→ **Selected extract**
────────────────

Embrace their masculinity – work in progress
I’ve done a lot to own my masculine being from surrounding myself with other men, working out, doing challenging things, ect. Owning my sexuality, being bold, and embracing the more aggressive sides of masculinity seem to be the last frontier for me here.
-------------------------
If you read the inner monologue from this lay report and some of my actions, it’s clear I have two big sticking points:
- Approving of Myself
- Putting Myself First
I struggle with these because I have some version of the following beliefs running in the software. I don’t consciously say them all the time, but I know they are there.
Toxic beliefs:
- Its not ok to just be who I am
- I’m not good enough unless I’m doing something (achieving or helping them with their needs)
- I’m not important or won’t mean anything to others unless I’m doing
- It’s not ok to be selfish or self-centered, to have needs
- It’s not ok to be too ambitious, assertive, aggressive, angry, sexual
I’m a pretty decent looking guy. I can learn quickly on the technical side of things. Can dress well, take photos, do all those things. I feel the biggest improvement I could make that would drastically change my results would be to fix this software.
So in spirit of KillYourInnerLoser , I’m going to do a 365 day project of taking one masculine, self-affirming action a day. The bare minimum for this project will to be do a set of affirmations each day.
I think that I may have done affirmations once before for maybe 2 or 3 days but thought they were silly brainwashing. Well, read the toxic beliefs above. I’ve had 28 years of brainwashing with those. I OWE myself to at least do one year of reverse brainwashing. I mean come on. It’ll only take a few minutes to read through them.
Some affirmations I’ll start with:
- It’s ok to be you, without reservation
- You have worth.
- You’re not bad.
- It’s ok to be selfish
- It’s ok to put you and your needs first.
- There are others who are happy and willing to meet them.

────────────────

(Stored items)
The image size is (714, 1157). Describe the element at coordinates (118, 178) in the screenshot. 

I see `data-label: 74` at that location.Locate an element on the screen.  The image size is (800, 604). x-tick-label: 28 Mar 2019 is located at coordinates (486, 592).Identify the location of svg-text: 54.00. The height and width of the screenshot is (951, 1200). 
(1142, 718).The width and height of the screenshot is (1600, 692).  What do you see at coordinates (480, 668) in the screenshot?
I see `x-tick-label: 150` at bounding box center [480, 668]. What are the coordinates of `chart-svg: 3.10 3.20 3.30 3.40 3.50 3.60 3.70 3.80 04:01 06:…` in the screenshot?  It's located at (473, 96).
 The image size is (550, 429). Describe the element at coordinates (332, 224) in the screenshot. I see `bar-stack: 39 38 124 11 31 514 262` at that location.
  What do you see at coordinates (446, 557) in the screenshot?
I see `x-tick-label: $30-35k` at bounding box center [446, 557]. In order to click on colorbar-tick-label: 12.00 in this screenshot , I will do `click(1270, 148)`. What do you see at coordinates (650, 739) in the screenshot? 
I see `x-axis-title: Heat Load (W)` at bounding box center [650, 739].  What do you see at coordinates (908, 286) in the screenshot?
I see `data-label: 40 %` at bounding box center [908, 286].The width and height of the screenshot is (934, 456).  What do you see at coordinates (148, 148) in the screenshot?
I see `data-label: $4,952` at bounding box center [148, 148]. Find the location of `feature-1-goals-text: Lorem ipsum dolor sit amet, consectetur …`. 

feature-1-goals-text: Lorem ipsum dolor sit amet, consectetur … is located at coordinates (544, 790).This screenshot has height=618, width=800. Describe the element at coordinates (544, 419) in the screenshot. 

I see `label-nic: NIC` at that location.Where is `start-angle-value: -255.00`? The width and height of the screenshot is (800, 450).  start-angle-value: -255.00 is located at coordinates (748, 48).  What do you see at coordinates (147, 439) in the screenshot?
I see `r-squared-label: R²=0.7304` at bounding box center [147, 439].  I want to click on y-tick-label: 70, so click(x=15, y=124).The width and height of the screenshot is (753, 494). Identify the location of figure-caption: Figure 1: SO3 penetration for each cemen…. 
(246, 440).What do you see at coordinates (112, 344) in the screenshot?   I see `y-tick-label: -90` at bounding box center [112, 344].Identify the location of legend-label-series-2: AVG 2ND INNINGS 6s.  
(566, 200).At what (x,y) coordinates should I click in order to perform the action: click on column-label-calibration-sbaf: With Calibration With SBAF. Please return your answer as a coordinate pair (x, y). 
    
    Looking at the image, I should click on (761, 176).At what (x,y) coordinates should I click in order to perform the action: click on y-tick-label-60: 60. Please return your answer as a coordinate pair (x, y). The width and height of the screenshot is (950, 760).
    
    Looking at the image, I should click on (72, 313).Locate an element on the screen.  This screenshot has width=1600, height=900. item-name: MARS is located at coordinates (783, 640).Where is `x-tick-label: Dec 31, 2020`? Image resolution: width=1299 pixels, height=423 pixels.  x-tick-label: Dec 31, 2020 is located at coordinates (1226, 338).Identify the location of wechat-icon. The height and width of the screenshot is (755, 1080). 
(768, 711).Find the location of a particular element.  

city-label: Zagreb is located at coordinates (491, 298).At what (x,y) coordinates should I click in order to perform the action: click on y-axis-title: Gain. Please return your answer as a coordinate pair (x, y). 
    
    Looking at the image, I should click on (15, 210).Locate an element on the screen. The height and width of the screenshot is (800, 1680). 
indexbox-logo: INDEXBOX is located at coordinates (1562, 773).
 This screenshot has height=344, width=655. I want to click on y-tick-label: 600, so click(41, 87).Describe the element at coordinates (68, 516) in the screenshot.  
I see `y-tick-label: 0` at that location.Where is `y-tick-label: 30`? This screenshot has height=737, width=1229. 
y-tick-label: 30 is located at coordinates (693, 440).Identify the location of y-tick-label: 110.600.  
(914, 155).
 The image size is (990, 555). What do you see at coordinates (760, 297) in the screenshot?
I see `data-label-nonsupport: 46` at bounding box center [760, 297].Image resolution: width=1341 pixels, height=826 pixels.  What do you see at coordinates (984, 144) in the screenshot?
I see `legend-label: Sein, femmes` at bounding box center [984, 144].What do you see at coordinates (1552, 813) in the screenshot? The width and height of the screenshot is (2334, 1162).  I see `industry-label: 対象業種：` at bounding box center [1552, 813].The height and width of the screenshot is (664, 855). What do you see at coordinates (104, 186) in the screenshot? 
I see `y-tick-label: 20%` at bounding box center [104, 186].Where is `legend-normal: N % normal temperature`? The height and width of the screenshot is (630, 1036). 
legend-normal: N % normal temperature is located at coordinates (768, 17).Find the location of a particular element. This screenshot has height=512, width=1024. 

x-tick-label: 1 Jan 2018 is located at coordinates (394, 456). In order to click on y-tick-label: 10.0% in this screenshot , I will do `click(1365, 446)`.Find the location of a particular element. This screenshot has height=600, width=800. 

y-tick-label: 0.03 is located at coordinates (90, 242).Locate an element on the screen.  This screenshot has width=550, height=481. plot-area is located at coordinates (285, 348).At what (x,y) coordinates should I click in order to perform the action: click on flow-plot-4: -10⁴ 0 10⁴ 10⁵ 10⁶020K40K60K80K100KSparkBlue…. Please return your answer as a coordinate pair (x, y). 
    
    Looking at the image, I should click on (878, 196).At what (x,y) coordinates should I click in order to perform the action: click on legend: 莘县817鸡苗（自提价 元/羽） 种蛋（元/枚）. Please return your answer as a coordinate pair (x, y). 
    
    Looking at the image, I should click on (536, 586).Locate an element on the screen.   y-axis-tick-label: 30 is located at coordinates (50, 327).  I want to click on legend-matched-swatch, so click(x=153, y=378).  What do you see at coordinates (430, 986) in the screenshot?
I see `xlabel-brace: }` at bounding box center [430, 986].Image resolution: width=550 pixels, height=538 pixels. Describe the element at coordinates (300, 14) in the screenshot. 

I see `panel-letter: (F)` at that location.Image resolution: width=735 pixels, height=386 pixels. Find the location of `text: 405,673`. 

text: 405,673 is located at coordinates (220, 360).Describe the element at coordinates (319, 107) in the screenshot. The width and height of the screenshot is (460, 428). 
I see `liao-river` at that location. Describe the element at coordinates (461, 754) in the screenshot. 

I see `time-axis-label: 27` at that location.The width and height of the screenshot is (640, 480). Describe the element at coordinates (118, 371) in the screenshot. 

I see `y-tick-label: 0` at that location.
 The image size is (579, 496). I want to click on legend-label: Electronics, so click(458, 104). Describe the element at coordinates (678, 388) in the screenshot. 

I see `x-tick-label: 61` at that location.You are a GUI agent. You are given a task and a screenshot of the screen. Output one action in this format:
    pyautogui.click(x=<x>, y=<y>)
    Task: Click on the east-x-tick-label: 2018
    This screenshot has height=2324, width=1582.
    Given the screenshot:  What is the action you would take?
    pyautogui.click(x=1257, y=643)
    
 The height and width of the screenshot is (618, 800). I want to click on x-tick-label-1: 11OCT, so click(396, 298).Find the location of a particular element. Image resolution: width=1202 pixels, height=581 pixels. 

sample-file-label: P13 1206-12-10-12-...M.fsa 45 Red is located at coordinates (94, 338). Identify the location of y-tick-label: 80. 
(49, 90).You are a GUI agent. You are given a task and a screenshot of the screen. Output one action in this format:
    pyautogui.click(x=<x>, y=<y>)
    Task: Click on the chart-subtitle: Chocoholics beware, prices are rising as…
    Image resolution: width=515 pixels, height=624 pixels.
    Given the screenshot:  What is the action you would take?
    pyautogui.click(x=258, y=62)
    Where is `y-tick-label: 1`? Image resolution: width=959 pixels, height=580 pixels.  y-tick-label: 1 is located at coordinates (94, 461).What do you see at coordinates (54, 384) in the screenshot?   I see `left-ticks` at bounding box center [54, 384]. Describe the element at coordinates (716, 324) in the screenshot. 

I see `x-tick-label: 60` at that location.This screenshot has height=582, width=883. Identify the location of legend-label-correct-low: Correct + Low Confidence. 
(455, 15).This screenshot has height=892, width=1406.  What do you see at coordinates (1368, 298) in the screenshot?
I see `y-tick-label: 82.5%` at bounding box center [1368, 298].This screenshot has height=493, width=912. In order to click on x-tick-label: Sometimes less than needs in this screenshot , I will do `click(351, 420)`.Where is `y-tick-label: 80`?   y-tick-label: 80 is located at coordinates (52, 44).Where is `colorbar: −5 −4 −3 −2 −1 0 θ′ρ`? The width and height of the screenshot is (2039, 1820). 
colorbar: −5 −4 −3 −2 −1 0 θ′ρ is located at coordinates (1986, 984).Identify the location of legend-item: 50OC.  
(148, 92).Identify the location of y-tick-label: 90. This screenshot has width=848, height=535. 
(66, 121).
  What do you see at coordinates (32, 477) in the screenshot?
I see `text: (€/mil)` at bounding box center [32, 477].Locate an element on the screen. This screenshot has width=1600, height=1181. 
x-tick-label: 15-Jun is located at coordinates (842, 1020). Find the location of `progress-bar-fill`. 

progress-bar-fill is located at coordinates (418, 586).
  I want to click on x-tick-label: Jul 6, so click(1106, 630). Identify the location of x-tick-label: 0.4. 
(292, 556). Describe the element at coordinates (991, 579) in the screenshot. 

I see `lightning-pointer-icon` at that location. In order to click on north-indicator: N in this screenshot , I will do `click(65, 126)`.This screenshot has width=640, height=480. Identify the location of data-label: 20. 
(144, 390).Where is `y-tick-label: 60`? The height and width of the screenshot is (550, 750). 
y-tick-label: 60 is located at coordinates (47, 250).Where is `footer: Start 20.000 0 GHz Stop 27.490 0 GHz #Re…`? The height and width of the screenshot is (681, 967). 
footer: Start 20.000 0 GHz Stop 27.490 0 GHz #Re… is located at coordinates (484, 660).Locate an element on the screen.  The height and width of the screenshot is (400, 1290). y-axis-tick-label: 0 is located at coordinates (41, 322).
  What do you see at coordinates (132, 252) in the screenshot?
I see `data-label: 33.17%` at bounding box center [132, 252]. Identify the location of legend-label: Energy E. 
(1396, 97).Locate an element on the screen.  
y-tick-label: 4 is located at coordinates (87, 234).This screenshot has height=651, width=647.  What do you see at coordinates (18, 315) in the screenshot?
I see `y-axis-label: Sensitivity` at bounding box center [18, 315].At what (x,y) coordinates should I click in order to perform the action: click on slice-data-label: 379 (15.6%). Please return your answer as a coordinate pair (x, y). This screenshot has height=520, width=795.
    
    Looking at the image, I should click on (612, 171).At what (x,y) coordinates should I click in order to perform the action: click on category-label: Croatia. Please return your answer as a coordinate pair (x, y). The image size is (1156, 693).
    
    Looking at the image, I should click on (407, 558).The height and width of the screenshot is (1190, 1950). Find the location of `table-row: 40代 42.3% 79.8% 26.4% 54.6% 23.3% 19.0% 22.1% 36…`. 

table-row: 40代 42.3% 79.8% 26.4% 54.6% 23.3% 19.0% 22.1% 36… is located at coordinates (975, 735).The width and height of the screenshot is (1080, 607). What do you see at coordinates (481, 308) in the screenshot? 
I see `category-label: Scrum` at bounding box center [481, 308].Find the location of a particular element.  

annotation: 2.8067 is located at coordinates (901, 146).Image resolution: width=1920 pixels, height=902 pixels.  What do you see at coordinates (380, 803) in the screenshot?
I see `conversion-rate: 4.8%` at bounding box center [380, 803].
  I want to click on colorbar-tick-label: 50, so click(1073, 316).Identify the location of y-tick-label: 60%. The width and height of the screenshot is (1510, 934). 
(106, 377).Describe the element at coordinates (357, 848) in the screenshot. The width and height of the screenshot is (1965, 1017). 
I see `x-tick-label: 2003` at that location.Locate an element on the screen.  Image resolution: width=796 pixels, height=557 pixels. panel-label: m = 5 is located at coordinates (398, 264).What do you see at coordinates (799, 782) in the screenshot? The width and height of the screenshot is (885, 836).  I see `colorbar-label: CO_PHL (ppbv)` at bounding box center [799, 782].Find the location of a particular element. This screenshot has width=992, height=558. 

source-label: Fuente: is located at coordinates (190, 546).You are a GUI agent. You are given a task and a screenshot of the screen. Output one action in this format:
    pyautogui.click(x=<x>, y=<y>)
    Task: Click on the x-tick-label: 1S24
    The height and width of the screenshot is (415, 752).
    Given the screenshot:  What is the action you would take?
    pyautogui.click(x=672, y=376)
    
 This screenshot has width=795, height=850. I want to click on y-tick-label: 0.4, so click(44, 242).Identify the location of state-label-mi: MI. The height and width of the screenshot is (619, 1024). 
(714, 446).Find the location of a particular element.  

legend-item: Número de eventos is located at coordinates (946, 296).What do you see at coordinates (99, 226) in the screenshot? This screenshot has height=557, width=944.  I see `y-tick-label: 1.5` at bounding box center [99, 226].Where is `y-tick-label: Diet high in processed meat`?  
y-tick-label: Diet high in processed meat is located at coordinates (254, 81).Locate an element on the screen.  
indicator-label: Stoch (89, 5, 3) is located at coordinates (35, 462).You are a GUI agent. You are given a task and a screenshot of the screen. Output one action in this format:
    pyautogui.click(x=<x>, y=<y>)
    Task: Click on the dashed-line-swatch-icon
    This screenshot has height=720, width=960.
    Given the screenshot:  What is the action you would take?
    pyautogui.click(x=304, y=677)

────────────────

→ **Things to do**
**1.** Copy the post on owning masculinity from "So in spirit" to "You have worth.".
**2.** Answer these questions from the post on owning masculinity above:
(a) How many days long is the writer's planned project?
(b) What is the bare minimum the writer sets for each day of the project?
(c) How many years of brainwashing with the toxic beliefs does the writer say they have had?

→ **Responses for each task**
**1.**
So in spirit of KillYourInnerLoser , I’m going to do a 365 day project of taking one masculine, self-affirming action a day. The bare minimum for this project will to be do a set of affirmations each day.
I think that I may have done affirmations once before for maybe 2 or 3 days but thought they were silly brainwashing. Well, read the toxic beliefs above. I’ve had 28 years of brainwashing with those. I OWE myself to at least do one year of reverse brainwashing. I mean come on. It’ll only take a few minutes to read through them.
Some affirmations I’ll start with:
- It’s ok to be you, without reservation
- You have worth.

**2.**
(a) 365 days.
(b) Doing a set of affirmations.
(c) 28 years.